(Pixel coordinate grounding data)
####
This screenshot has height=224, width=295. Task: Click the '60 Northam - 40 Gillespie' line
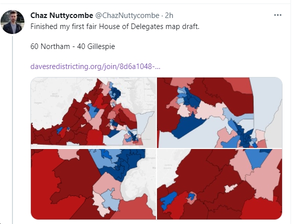[x=73, y=47]
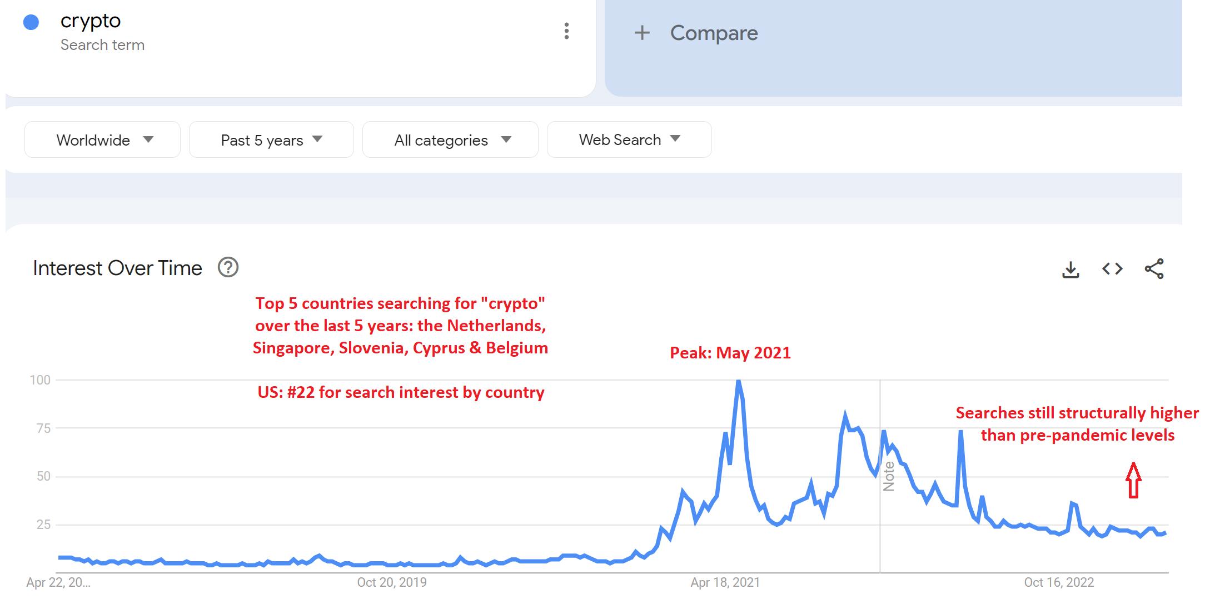The image size is (1210, 604).
Task: Edit the crypto search term
Action: pyautogui.click(x=91, y=21)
####
WHAT THE TASK REQUIRES ▸ The reply should contain all of the data above, word for word, with no pictures.

WRITTEN RESPONSE ▸
This screenshot has height=224, width=295. Task: Click the '60 Northam - 40 Gillespie' line
[x=73, y=47]
The image size is (1210, 604).
Task: Edit the crypto search term
Action: pyautogui.click(x=91, y=21)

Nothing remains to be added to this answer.